EMPLOYMENT APPEAL TRIBUNAL
58 VICTORIA EMBANKMENT, LONDON EC4Y 0DS
             At the Tribunal
             On 9 March 2000
             Judgment delivered on 27 March 2000

Before

HIS HONOUR JUDGE PETER CLARK

MR A C BLYGHTON

MR B M WARMAN



LONDON BOROUGH OF CAMDEN APPELLANT

MS C L PULLEN RESPONDENT


Transcript of Proceedings

JUDGMENT

Revised

© Copyright 2000


    APPEARANCES

     

    For the Appellants MR D READE
    (of Counsel)
    Instructed by:
    London Borough of Camden
    Town Hall
    Judd Street
    London
    WC1H 9LP
    For the Respondent MS I OMAMBALA
    (of Counsel)
    Instructed by:
    Messrs Thompsons
    Solicitors
    Congress House
    Great Russell Street
    London
    WC1H 3LW


     

    JUDGE PETER CLARK: Complaints of sex or racial discrimination in employment often present particular difficulty to Employment Tribunals. Our experience, increasingly, is that hearings become protracted, often with significant gaps in time between hearing days; evidence is unfocused, requiring the Employment Tribunal to extract the relevant facts from frequently conflicting accounts from a number of different witnesses; conclusions will, in many cases, be based on inferences drawn from the primary findings of fact; those conclusions in turn will depend upon a careful application of the statutory provisions as interpreted by the higher courts. It is, in these circumstances, essential that the tribunal's extended reasons comply with the minimum standards laid down by the Court of Appeal in Meek v City of Birmingham District Council [1987] IRLR 250, and with particular reference to discrimination cases, in Chapman v Simon [1994] IRLR 124 and Martins v Marks & Spencer PLC [1998] ICR 1005.

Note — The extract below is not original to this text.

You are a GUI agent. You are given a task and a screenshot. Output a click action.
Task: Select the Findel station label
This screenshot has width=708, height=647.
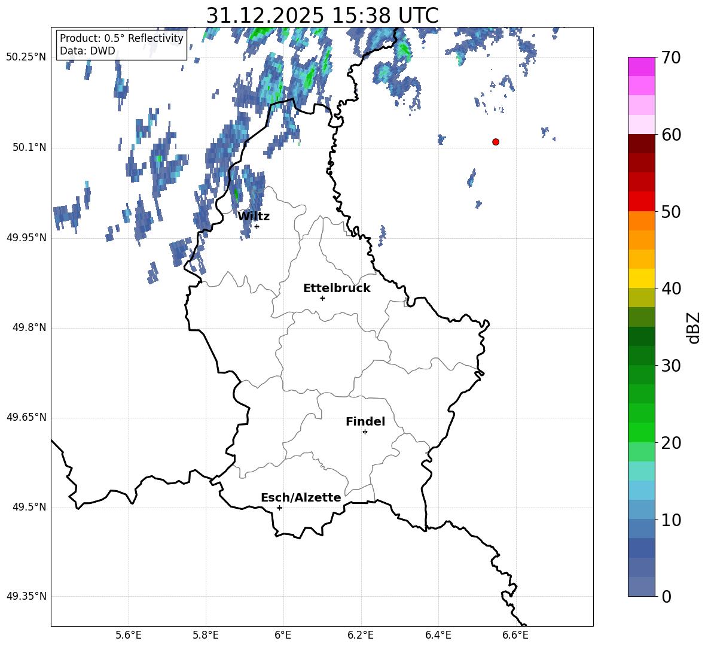[x=365, y=422]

    This case is no exception to the generality; indeed it may be taken as a paradigm example.

  1. Miss Pullen, the applicant, was employed by the London Borough of Camden (Camden) as a parking attendant, commencing that employment on 4th November 1991. In December 1993 Mr Alan Bryant took employment with Camden. He became the applicant's line manager. His previous employment history included 25 years in the army, seven as a Warrant Officer, followed by eight years in the City of London Police.
  2. In June 1995 the applicant raised an internal complaint about Mr Bryant's behaviour towards her. That grievance was investigated by Paula McDonald, Assistant Director (Quality and Resources) in the Environment Department, with the assistance of Tony Spaul, a Senior Personnel Officer. She interviewed 12 witnesses, including the applicant and Mr Bryant. Finally she produced a written report dated 22nd May 1996. Before that report was completed the applicant commenced these proceedings by a complaint presented to the Employment Tribunal on 12th February 1996. In her details of complaint she said this:
  3. "Ms Pullen has been subjected to a continual and systematic campaign of sexual harassment from her manager for over two years from early 1994. Ms Pullen's manager has engaged in extremely unpleasant, aggressive and hostile behaviour towards her.
    For nine months Ms Pullen performed the higher-graded job of acting supervisor. Interviews were held for permanent appointment to supervisor position in March 1995. Ms Pullen's manager interviewed her and acted in a sexually discriminating manner by denying her appointment to the permanent position of supervisor, thereby causing her financial loss.
    A complaint was made to Camden Council regarding the above matter on Ms Pullen's behalf by her union in March 1995. Camden Council has failed to investigate and pursue the matter diligently in accordance with their own disciplinary procedure.
    Emboldened by Camden Council's neglect, Ms Pullen's manager has continued his campaign of sexual discrimination against her to date."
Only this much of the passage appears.